§ TEXTE SOURCE:
Comme il arrive parfois, le message de l’OMS n’est pas tout à fait compris et certains (assez nombreux) y voient une injonction au traitement voire même une volonté de traiter tous les gays sans même leur demander leur avis ! Du coup, l’OMS précise sa communication. Ses dernières recommandations - qui demandent aux homosexuels d'envisager de se servir de la PrEP comme outil de prévention - ne s'appliquent pas à tous et cette décision doit reposer sur un choix personnel. "Si vous avez une relation amoureuse stable, ou si les deux partenaires sont séronégatifs et qu'il n'y a pas de risque, vous n'avez absolument aucune raison de prendre la PrEP", explique ainsi Gottfried Hirnschall, qui dirige le département VIH de l’OMS, à l'AFP. "S'il s'agit d'une relation où l'un des partenaires est séropositif et l'autre séronégatif, c'est une option que celui des deux qui est séronégatif doit considérer", précise-t-il. "Les études qui ont été faites ne montrent pas d'effets indésirables très importants, mais ce sont des médicaments, ce sont des traitements, et donc cet aspect doit être évidemment pris en considération avant de prendre une décision", note-t-il.

Pressions sur la RTU en France

Les recommandations de l’OMS sur la PrEP viennent à la suite des recommandations américaines pour soutenir une mise à disposition rapide et large de la PrEP. Dans un communiqué (15 juillet), l’association française Warning avance même l’idée que la "prise de position de l’OMS place désormais les autorités françaises dans une quasi obligation d’organiser le libre accès à la PrEP. Tout retard supplémentaire se traduirait par une perte de chance en matière de prévention, dont l’Etat serait responsable", affirme l’association qui, comme AIDES a demandé l’ouverture d’une recommandation temporaire d’utilisation (RTU) pour la prise de Truvada dans une stratégie de PrEP. Cette demande est, depuis plusieurs mois, à l’examen à l’Agence nationale de sécurité du médicament et des produits de santé (ANSM). "Le temps des tergiversations est donc dépassé et le ministère de la Santé doit maintenant appliquer ces recommandations de l’OMS. Il y a, chaque année, près de 6 000 nouvelles infections au VIH en France", indique Warning. "Le libre accès à la prophylaxie pré-exposition du VIH en France ne se résume pas à une simple question scientifique, c’est désormais un problème politique. Toutes les pistes doivent être envisagées afin de faire sauter les verrous qui bloquent ce dossier depuis deux ans. Si l’interpellation de la ministre de la Santé ne suffit pas, pour qu’elle se conforme aux recommandations de l’OMS, l’implication des députés et sénateurs s’impose sur un plan politique", conclut l’association qui indique qu’elle n’a "pas l’intention de lâcher ce dossier".

§ EXTRAITS DE DONNÉES:

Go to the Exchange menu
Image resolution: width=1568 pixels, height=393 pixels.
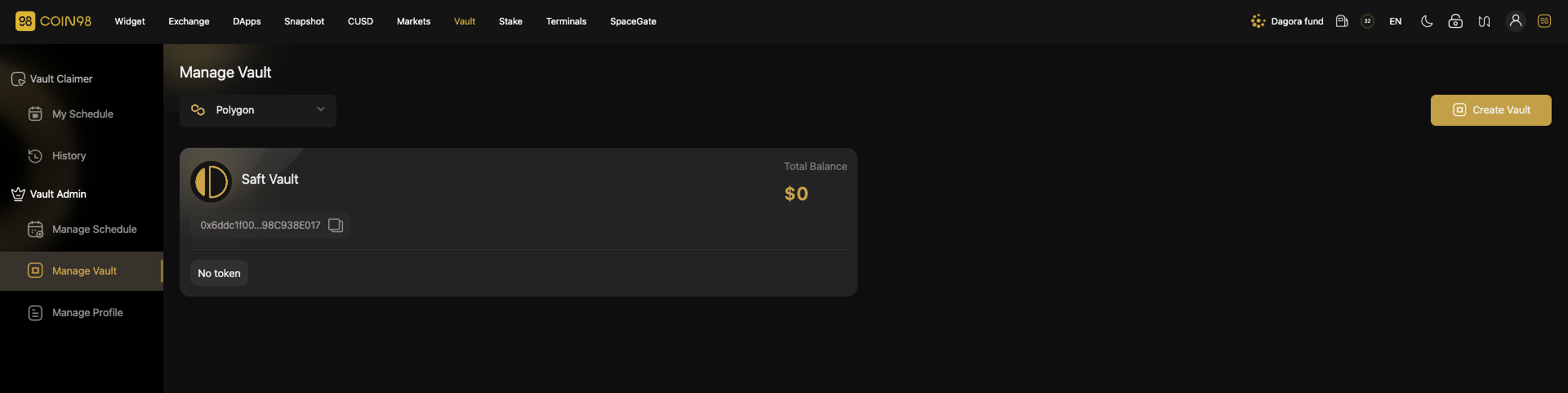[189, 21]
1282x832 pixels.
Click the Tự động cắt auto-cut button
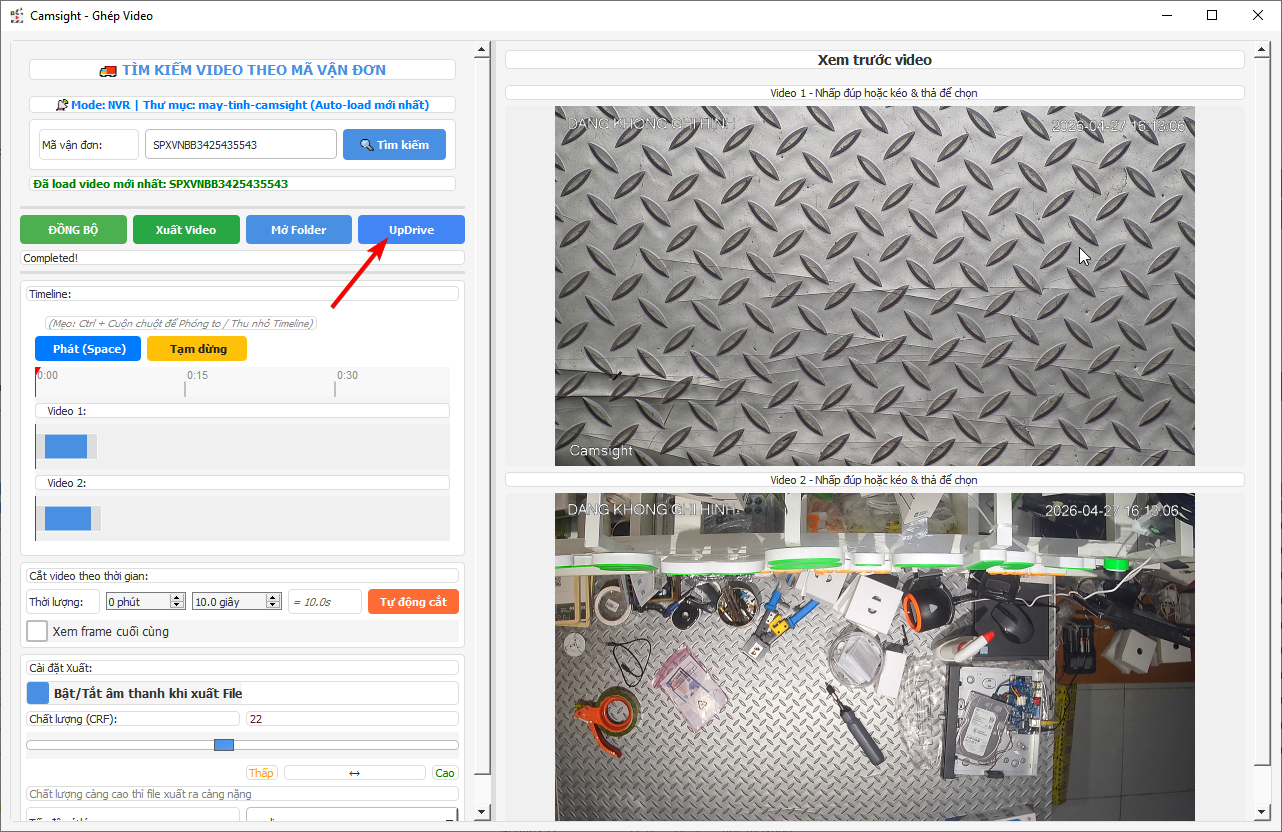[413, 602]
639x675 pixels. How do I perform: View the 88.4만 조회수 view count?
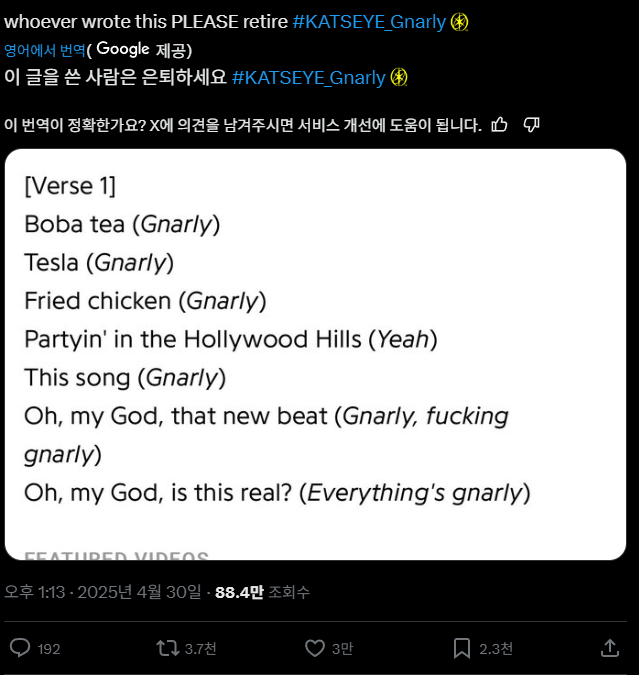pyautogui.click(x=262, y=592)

§ TRAVAIL À FAIRE: Reprenez le texte sur la PrEP et les recommandations de l’OMS à partir de sa dernière phrase et poursuivez-le.

§ RÉPONSE:
AIDES au front

Depuis plus de 18 mois, AIDES est au front. L’association a demandé que la PrEP soit accessible en France où "l'épidémie est particulièrement active parmi les homosexuels masculins". Cette demande a, bien entendu, été réitérée suite aux recommandations de l'OMS. Pour l’association, la prise de position de l'OMS, à quelques jours de l'ouverture de la Conférence de Melbourne, "n'a rien d'anodin". L’association se félicite que l'OMS vienne "conforter (son) plaidoyer pour la mise à disposition immédiate des antirétroviraux à titre préventif pour les groupes les plus exposés au VIH. C'est un pas de plus vers la généralisation de la prévention combinée, à savoir l'utilisation complémentaire du dépistage, du préservatif et des traitements préventifs et thérapeutiques pour endiguer l'épidémie", a-t-elle expliqué. Face à une épidémie particulièrement active en France parmi les homosexuels, AIDES rappelle que "ce nouvel outil permettrait d'éviter de nombreuses contaminations". Elle appelle "une nouvelle fois la ministre de la Santé à sortir de l’immobilisme", jugeant urgent de donner aux homosexuels l'accès au traitement préventif, via une recommandation temporaire d'utilisation (RTU). Cette procédure permet de délivrer un médicament pour une indication qui n'est pas autorisée en France. Le Truvada a une autorisation de mise sur le marché (AMM) pour le traitement des personnes vivant avec le VIH, mais n’est pas autorisé actuellement pour un usage préventif chez des personnes séronégatives, au contraire des Etats-Unis qui l'autorisent. La RTU bénéficierait aux personnes les plus exposées et n’ayant pas accès aux essais cliniques.